By: Kevin G (kevin.delete@this.cubitdesigns.com), September 27, 2021 9:46 am
Room: Moderated Discussions
Andrey (andrey.semashev.delete@this.gmail.com) on September 25, 2021 4:46 am wrote:
> -.- (blarg.delete@this.mailinator.com) on September 24, 2021 6:10 pm wrote:
> > Andrey (andrey.semashev.delete@this.gmail.com) on September 24, 2021 8:29 am wrote:
> > > Should SVE prohibit 136-bit
> > > vectors? No, because your cache line and page sizes may be a multiple of 17. In such an implementation,
> > > 136-bit vectors would be a reasonable choice. But in the power-of-2 world we live in, 136-bit vectors
> > > are nonsensical (possibly, aside from some very special purpose hardware).
> >
> > Well, from what I can gather, it sounds like you're suggesting
> > that non power-of-2 hardware may, in fact, eventuate.
>
> Not in mass market, I don't think. Some specialized controllers, perhaps, though I have
> no idea what work loads would require a non-power-of-2 design, and SVE to boot.

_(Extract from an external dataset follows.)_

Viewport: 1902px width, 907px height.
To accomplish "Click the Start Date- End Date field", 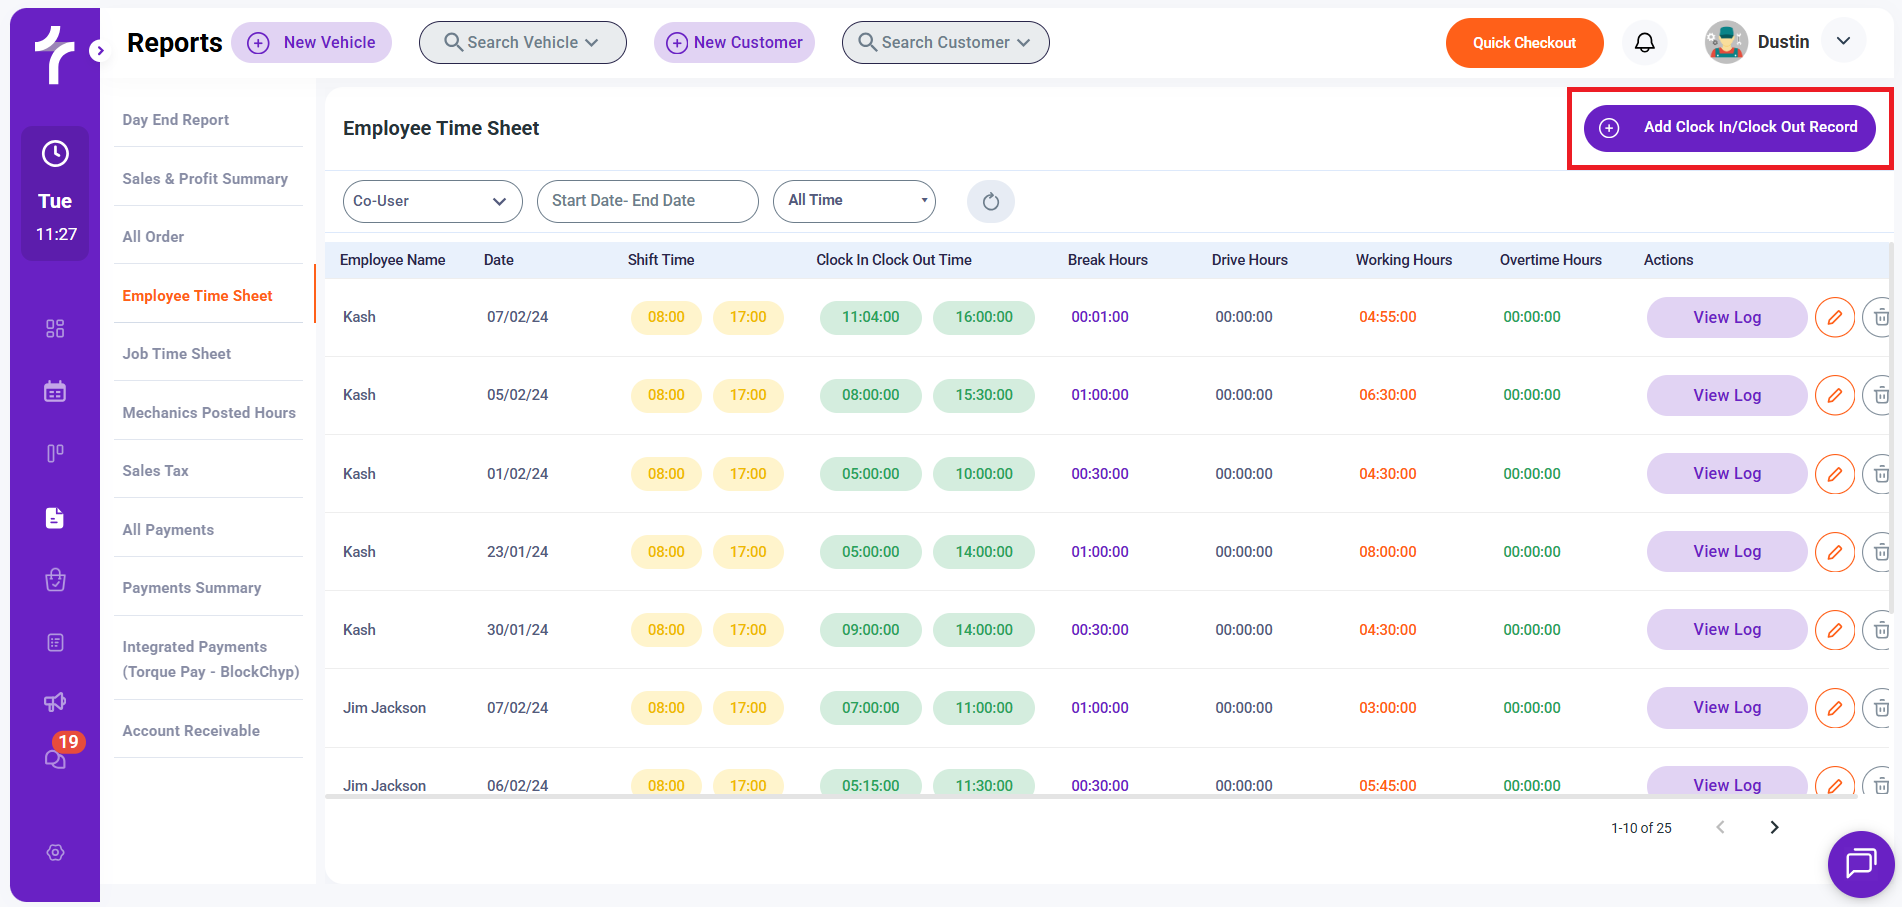I will (x=647, y=202).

Three and six element vectors are relatively common for 3D work. Early in the history of SIMD when it made sense to have a CPU code path for this, the code would simply round out to the next largest power of 2 vector size and live with the 25% inefficiency. (Three 32 floats would run on a 128 bit SIMD unit etc.) Nowadays such bulk work is done on GPUs where vector elements are decomposed and that 25% inefficiency is recovered.

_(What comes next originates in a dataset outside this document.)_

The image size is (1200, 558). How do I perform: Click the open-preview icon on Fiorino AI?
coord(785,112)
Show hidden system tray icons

I can also imagine some DSP work where non-power of 2 data sets would be leveraged.
The use-case for SVE2 would be for a system without any sort of other dedicated hardware to handle these workloads. Given how inexpensive it is to get some sort of decent dedicated hardware, it is difficult to imagine SVE2 being leveraged for this niche scenario.
> > > By default - nothing. I mean, so long as you're targeting an unknown abstract implementation,
> > > you may as well forget about alignment, instruction choices and scheduling and other micro-optimizations
> > > and just write the unaligned loop that maintains correctness.
> >
> > Which is what I've been trying to portray the whole time really. The way
> > SVE is designed encourages developers to not bother with aligning at all.
>
> Again, you're talking about the spec, and I'm talking about the actual hardware. If all or the absolute
> majority of implementations don't care about alignment then that's great and developers don't need
> to optimize for it. But we don't have that many SVE implementations, and for other kind of instructions
> real hardware does care about alignment, so I'm going do assume SVE won't be an exception. Hardware
> designers will have to prove that alignment doesn't matter, they haven't done that yet.
>
> > > Yes, heterogeneous cores are a pain, and it looks like x86 will follow suit in the near future.
> >
> > So far, it's Intel only, and I feel the core types on Alderlake aren't wildly different enough to be
> > as important (to use your example of MOVDQU/PSHUFB). Of course, this could change in the future.
>
> Rumor has it that AMD is also working on a hybrid CPU, possibly in Zen 5. I
> think, eventually hybrid designs will settle in x86 desktops and servers.
>
> > On the other hand, ARM typically includes both in-order and OoO cores together.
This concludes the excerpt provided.